From the NY Times:
With great élan, Mayor Michael R. Bloomberg announced on Thursday that the city did not need to raise taxes later this year. No one jumped up to argue that point.
Taxes, however, are not the only way to trim the public hide.
No mayor for decades has been able to resist the lure of raising revenue with fines, the tax that dares not say its name. During one blitz in the 1990s, the city was ticketing electric pony rides outside stores on Myrtle Avenue in Queens. Around the same time, a driver in the Bronx discovered that the police had figured out a way to abruptly trigger a red light near the Bronx Zoo. They needed to bring fresh supplies of ballpoint pens every day to keep up with the workload of drivers caught running the surprise light.

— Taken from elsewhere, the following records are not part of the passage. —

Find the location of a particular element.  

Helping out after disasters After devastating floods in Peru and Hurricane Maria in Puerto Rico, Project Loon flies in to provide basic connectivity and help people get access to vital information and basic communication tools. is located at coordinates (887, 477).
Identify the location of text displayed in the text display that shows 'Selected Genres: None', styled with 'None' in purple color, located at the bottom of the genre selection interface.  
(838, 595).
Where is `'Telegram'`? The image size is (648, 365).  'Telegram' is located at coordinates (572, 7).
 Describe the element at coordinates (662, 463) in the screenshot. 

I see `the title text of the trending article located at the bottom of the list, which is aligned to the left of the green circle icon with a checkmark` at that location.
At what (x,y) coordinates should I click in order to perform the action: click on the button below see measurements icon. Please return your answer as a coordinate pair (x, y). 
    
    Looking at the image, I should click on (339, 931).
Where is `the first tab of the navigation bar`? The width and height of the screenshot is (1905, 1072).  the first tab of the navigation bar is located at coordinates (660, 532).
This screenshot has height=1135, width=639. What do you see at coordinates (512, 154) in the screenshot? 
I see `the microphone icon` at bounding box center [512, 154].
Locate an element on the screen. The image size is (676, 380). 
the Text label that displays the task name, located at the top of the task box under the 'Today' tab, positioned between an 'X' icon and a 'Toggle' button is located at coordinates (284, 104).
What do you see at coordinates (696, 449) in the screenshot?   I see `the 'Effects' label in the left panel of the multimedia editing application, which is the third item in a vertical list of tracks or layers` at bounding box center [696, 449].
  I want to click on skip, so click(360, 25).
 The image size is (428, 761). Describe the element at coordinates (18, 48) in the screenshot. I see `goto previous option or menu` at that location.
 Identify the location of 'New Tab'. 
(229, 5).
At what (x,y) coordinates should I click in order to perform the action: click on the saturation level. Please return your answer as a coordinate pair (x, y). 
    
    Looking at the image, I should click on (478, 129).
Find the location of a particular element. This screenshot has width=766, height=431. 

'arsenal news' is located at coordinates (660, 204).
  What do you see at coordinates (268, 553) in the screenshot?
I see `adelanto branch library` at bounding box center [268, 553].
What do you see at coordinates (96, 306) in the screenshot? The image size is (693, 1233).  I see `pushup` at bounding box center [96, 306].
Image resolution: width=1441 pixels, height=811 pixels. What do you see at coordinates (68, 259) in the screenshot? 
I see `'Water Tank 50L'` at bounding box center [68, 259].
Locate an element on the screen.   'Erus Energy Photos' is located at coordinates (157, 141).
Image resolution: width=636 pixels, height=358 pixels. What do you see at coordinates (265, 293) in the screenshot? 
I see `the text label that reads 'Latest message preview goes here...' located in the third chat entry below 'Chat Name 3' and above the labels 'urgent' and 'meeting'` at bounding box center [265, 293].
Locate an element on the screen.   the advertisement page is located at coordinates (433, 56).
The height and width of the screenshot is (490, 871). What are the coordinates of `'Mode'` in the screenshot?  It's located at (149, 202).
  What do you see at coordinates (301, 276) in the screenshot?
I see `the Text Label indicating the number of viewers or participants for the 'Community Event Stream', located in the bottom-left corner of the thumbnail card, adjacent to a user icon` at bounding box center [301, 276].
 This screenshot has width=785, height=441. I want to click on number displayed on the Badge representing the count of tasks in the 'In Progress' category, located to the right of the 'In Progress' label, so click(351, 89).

In any event, the march of time and fines is unmistakable: in 2002, the city collected $380 million in parking fines. The mayor’s budget for the fiscal year beginning July 1 calls for $518 million, a modest increase from the current $513 million. These revenues are part of a larger bundle of fines for violations of codes covering areas like sanitation, health and taxis. That sum will reach $802 million, up from $786 million this year and $457 million 10 years ago.
Two points should not be forgotten in these discussions. The city’s overall budget, buttressed by higher property values, has climbed by about 50 percent in those 10 years; and quite a few fines cost more to issue and collect than they are worth.